::: RECORD EXCERPTS :::

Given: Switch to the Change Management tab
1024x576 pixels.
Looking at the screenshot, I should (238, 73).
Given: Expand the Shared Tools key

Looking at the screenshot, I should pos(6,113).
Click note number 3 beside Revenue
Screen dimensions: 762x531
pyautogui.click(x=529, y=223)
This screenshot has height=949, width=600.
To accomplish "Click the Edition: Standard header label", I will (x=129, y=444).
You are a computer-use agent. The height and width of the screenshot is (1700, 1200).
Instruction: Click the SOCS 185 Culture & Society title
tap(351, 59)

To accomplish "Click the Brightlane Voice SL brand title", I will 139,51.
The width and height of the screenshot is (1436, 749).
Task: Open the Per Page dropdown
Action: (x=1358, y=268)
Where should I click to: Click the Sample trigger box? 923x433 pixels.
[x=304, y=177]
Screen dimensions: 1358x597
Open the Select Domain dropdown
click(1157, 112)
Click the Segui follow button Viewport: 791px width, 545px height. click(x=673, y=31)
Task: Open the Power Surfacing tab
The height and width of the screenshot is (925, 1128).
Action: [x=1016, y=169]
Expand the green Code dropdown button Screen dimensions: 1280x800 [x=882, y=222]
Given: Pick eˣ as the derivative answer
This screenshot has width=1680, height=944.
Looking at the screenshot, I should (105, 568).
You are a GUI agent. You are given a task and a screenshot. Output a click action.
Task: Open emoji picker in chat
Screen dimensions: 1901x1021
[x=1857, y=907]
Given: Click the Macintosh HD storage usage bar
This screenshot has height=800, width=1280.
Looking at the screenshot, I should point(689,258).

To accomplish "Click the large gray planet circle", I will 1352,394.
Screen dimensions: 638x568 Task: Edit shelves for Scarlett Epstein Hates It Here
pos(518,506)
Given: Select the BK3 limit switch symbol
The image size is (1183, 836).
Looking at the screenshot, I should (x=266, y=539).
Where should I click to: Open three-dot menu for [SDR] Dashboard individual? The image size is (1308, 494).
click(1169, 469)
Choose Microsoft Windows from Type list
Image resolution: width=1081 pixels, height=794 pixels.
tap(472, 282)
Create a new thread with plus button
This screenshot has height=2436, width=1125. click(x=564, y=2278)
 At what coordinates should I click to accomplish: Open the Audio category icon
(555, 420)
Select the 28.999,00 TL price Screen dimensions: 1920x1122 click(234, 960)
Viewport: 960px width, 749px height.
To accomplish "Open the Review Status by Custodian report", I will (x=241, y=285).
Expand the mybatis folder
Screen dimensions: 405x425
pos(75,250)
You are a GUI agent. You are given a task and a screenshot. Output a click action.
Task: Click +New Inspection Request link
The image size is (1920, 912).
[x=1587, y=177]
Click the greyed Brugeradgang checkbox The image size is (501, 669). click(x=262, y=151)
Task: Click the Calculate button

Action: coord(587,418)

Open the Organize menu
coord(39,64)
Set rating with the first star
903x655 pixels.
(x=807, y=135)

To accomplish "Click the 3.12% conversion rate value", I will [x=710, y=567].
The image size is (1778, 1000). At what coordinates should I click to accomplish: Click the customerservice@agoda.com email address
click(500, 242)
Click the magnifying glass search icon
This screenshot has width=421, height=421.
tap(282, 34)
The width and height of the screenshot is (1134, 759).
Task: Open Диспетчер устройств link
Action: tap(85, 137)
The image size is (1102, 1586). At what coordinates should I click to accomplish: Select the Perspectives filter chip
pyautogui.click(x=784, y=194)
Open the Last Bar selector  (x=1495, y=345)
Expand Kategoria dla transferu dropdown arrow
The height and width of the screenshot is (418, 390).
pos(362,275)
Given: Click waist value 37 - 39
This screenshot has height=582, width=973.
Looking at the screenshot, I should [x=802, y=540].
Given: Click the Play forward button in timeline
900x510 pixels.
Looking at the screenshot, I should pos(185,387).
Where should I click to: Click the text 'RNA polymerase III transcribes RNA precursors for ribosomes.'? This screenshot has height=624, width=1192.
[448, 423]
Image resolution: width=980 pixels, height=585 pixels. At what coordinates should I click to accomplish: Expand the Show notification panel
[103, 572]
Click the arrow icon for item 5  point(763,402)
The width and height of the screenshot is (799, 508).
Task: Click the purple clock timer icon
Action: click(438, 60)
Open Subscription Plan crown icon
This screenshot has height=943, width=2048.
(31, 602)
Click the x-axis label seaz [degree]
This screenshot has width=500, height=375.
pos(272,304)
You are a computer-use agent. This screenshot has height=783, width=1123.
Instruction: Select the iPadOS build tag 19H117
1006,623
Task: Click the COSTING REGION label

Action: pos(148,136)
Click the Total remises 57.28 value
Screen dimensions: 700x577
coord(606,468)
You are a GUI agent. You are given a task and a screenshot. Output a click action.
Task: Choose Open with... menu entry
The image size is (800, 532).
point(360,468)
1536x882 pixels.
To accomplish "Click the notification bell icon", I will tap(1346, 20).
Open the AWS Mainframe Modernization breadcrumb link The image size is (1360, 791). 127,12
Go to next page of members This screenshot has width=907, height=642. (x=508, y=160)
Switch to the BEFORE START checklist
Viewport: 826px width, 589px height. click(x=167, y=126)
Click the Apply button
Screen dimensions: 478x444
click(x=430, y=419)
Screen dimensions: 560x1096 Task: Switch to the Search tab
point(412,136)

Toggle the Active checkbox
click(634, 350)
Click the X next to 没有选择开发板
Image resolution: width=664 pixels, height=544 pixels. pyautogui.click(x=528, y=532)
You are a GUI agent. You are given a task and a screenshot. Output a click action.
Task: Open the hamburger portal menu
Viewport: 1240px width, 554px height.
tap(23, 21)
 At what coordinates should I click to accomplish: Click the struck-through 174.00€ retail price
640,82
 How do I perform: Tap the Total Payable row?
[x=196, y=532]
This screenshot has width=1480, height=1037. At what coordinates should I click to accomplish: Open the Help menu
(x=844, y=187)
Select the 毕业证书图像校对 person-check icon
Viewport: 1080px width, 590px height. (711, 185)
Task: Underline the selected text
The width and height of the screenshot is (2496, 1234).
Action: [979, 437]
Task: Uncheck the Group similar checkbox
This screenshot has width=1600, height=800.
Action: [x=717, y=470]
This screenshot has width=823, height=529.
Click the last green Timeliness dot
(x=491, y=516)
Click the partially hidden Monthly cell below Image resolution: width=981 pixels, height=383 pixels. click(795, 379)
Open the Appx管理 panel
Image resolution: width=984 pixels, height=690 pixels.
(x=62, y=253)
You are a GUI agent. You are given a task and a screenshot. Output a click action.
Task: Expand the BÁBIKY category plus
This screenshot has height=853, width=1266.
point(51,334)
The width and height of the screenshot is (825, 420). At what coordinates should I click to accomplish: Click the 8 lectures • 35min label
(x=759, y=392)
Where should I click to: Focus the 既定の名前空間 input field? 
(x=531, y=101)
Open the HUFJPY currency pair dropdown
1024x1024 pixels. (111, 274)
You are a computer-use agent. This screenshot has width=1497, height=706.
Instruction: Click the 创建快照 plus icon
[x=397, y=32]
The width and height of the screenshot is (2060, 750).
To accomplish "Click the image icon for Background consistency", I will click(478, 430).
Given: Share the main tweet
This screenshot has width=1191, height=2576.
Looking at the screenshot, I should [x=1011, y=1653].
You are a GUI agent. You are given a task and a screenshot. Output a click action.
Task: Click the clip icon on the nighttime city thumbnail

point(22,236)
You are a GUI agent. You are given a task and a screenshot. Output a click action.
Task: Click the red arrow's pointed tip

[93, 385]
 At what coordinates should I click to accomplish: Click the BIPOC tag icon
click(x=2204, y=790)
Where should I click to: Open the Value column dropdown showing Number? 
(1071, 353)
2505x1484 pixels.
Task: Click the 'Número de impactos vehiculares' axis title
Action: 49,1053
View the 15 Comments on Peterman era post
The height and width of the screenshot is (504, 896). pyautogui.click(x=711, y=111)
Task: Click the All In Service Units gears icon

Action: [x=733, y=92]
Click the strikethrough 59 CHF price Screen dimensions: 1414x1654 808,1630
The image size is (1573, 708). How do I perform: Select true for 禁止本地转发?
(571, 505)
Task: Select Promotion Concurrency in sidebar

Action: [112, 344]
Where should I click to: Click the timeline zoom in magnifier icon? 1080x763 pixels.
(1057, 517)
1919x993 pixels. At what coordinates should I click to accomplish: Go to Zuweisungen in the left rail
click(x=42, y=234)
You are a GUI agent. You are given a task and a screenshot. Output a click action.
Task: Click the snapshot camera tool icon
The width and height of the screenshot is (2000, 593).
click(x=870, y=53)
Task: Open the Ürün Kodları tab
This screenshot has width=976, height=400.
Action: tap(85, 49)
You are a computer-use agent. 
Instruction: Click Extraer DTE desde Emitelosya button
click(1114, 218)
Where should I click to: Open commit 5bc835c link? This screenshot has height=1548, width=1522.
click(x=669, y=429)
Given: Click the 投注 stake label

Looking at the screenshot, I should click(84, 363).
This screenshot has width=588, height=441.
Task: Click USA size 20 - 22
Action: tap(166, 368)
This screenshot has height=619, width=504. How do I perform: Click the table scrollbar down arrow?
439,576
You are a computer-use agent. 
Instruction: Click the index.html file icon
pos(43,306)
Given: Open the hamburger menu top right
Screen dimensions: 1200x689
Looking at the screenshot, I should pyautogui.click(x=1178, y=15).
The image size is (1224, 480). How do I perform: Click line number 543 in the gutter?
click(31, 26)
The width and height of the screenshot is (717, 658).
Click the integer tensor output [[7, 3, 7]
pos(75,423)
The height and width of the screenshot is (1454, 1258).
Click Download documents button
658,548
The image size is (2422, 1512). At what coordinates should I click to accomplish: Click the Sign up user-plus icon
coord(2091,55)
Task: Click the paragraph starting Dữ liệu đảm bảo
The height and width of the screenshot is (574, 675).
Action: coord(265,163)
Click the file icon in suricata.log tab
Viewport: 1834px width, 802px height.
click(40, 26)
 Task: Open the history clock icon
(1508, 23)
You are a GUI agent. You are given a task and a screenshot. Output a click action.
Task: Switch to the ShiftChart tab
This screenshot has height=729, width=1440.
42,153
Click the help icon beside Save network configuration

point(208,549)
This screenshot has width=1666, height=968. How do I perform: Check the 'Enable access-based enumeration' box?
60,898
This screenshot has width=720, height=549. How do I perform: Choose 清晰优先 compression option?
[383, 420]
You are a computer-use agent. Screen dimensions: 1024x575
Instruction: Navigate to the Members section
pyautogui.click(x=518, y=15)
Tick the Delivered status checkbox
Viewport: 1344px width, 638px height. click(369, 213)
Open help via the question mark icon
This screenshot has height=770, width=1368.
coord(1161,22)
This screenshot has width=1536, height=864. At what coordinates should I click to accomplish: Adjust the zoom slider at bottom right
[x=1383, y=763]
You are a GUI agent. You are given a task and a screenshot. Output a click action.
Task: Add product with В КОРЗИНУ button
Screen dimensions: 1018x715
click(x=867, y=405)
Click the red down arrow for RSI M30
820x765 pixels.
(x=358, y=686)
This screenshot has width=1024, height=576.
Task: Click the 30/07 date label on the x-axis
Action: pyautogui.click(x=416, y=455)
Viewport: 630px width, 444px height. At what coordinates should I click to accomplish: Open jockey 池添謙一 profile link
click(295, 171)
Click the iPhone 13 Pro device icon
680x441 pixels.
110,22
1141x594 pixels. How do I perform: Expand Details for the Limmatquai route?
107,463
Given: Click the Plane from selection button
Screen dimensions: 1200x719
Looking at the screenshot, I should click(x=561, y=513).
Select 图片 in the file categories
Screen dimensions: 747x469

:::

YOUR INSTRUCTIONS: Copy out the entries above exactly as given, starting at the top and ending with the line containing "This screenshot has height=949, width=600."; include both and nothing more.

WRITTEN ANSWER:
Given: Switch to the Change Management tab
1024x576 pixels.
Looking at the screenshot, I should (238, 73).
Given: Expand the Shared Tools key

Looking at the screenshot, I should pos(6,113).
Click note number 3 beside Revenue
Screen dimensions: 762x531
pyautogui.click(x=529, y=223)
This screenshot has height=949, width=600.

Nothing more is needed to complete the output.